C'è un corpo che impugna la penna, un corpo che si siede davanti a una tastiera, e c'è il corpo che si muove a ritmo mentre legge ad alta voce, come se fosse il metronomo di un pensiero scritto. È da questa indagine intima e universale che prenderà vita la sesta edizione di Lettere dalla Svizzera alla Valposchiavo, in programma dal 2 al 4 ottobre 2026 a Poschiavo.
Il festival, ormai punto di riferimento per il dialogo culturale tra le quattro lingue nazionali, ha scelto per quest'anno un tema guida di rara potenza evocativa: Le parole del corpo. Per tre giorni, il borgo poschiavino si confermerà fucina di pensiero, ospitando autrici, autori e pubblico in un confronto che attraverserà le trasformazioni fisiche ed esistenziali, dall'adolescenza alla vecchiaia, fino alle transizioni di genere.
L'apertura tra musica, natura e retoromancio
L'edizione 2026 si aprirà all'insegna della sensorialità. A inaugurare il festival sarà il concerto di Cinzia Regensburger, cantante e pianista di Scuol capace di fondere classico, pop e jazz con la lingua retoromancia. Sul palco, affiancata dalle coriste Samira e Rahel, la Regensburger presenterà il suo nuovo EP Per Tai: un viaggio musicale tra i primi raggi di sole, le seconde possibilità e la forza dei ricordi, dove musica, danza e elementi scenici disegneranno un ponte ideale tra l'Engadina e la Valposchiavo.

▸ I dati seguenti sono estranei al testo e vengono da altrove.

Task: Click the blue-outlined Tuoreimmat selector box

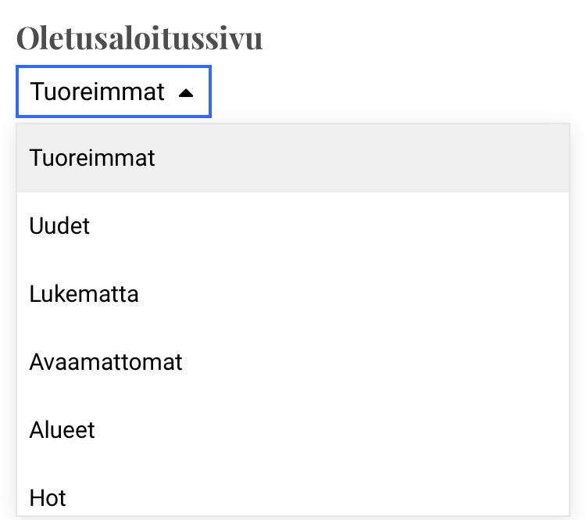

Un traguardo editoriale: i vent'anni di Viceversa
Cuore pulsante dell'edizione sarà anche la celebrazione di una pietra miliare della critica letteraria elvetica. Sabato 3 ottobre, alle 17:30 a Casa Torre, verrà presentato il ventesimo numero di Viceversa Letteratura. La rivista, che da sempre tesse le fila tra le diverse culture del Paese, inaugura con questo numero una nuova fase editoriale, affidata a una redazione rinnovata e a un formato plurilingue che spazia dal saggio al graphic novel. L'incontro, che vedrà la presenza delle curatrici Raphaëlle Lacord e Natalia Proserpi, sarà arricchito dalle voci di tre protagonisti della scena contemporanea: il drammaturgo Kay Matter, la scrittrice e performer Sarah Elena Müller (candidata al Premio svizzero del libro), e la romanziera Anne-Sophie Subilia, vincitrice del Premio svizzero di letteratura 2023.
Crescere con le storie
Confermato anche l'impegno verso il futuro: tornano i laboratori dedicati alle bambine e ai bambini dai 5 ai 12 anni. Un progetto inclusivo, incentrato su lettura e creatività, che negli anni è diventato uno dei tratti distintivi del festival, capace di avvicinare le nuove generazioni al mondo delle storie.
La genesi e gli appuntamenti
Il festival, nato da un'idea di Begoña Feijoo Fariña (Premio Svizzero di letteratura e Premio letterario grigione 2026), si avvale di un comitato di programmazione di alto profilo che include Fabiano Alborghetti, Ruth Gantert e la stessa Feijoo Fariña. Il comitato ha recentemente registrato un avvicendamento: Walter Rosselli, membro fondatore, ha passato il testimone a Flurina Badel, garantendo continuità e nuovo slancio al progetto.
Le ultime tessere del mosaico verranno svelate giovedì 9 settembre, in occasione della conferenza stampa di presentazione del programma completo.